* SOURCE INFORMATION:
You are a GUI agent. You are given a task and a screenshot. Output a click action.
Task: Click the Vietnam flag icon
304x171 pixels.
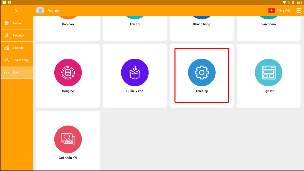pyautogui.click(x=271, y=11)
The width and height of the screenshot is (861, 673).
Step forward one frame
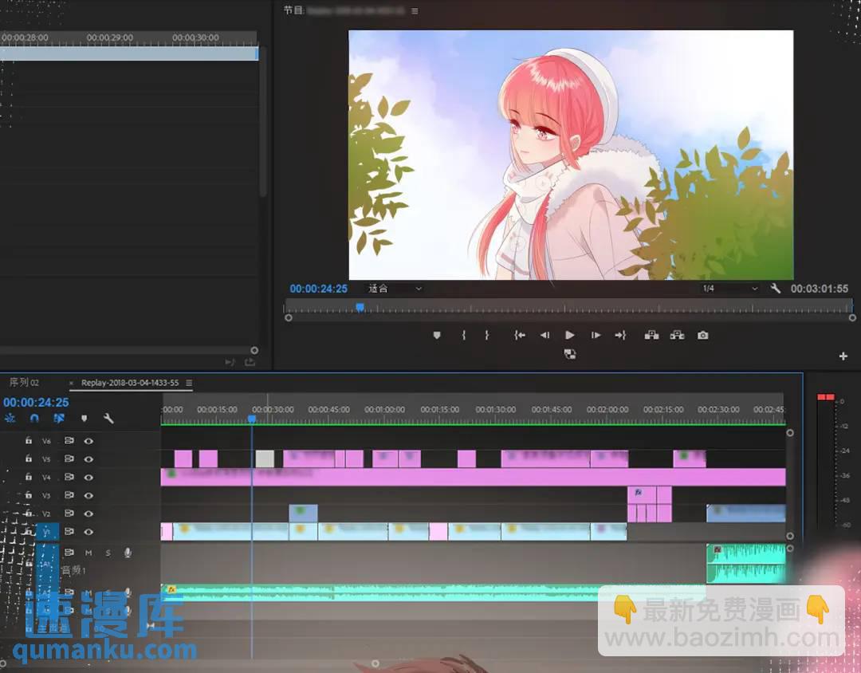pyautogui.click(x=596, y=336)
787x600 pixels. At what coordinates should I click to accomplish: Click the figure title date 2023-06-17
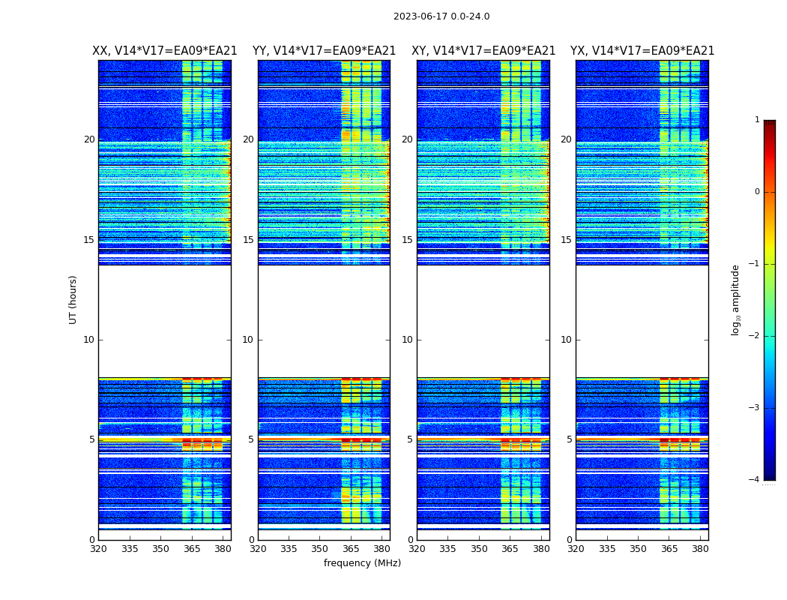point(441,17)
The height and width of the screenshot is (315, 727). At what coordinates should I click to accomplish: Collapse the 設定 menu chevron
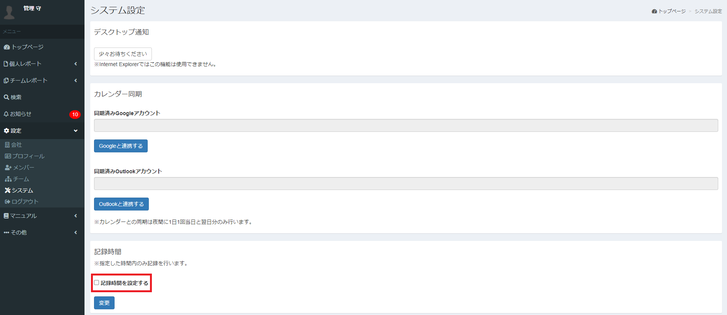[76, 131]
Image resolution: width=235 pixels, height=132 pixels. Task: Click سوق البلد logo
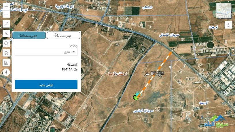pos(216,122)
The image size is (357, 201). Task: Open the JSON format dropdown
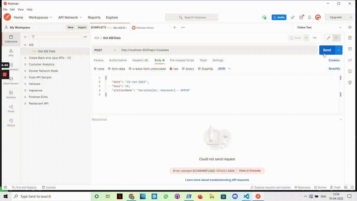pyautogui.click(x=223, y=69)
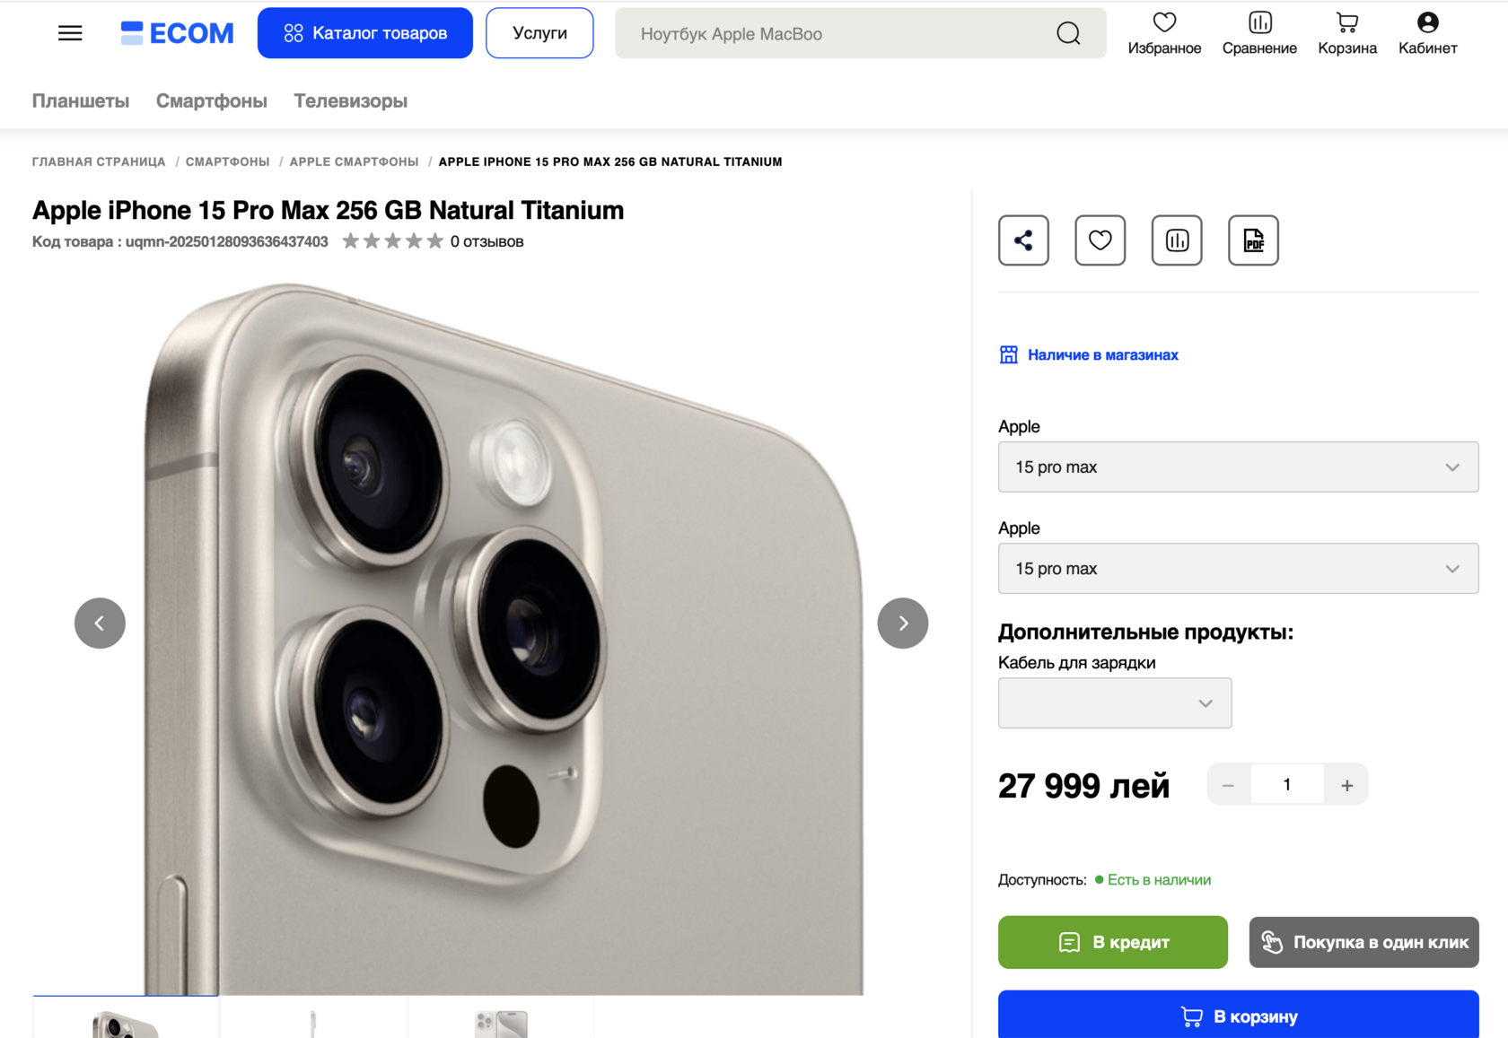Click the search magnifier icon

click(1068, 34)
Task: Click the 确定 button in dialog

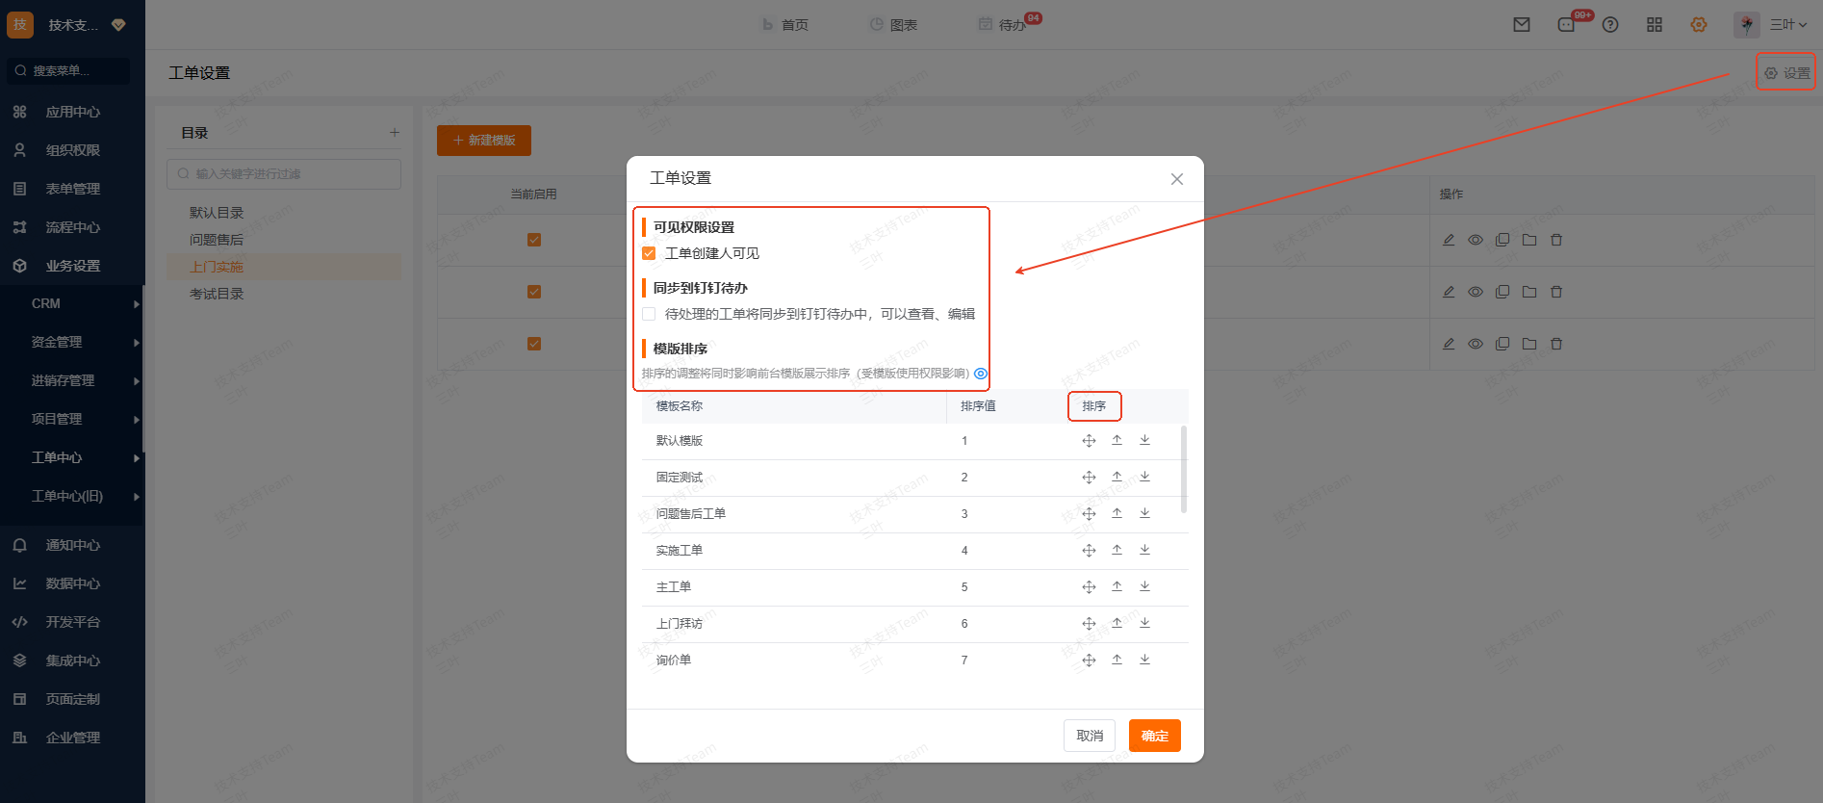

* EXERCISE DETAILS:
Could every entry be restated word for word, pictures excluded?

* EXERCISE RESPONSE:
You are a GUI agent. You are given a task and a screenshot. Output a click action.
Task: Click the Vietnam flag icon
304x171 pixels.
pyautogui.click(x=271, y=11)
The width and height of the screenshot is (861, 673).
Step forward one frame
pyautogui.click(x=596, y=336)
787x600 pixels. At what coordinates should I click to accomplish: Click the figure title date 2023-06-17
point(441,17)
The height and width of the screenshot is (315, 727). At what coordinates should I click to accomplish: Collapse the 設定 menu chevron
[76, 131]
Image resolution: width=235 pixels, height=132 pixels. Task: Click سوق البلد logo
pos(216,122)
The image size is (357, 201). Task: Open the JSON format dropdown
pyautogui.click(x=223, y=69)
Click the search magnifier icon

click(1068, 34)
Task: Click the 确定 button in dialog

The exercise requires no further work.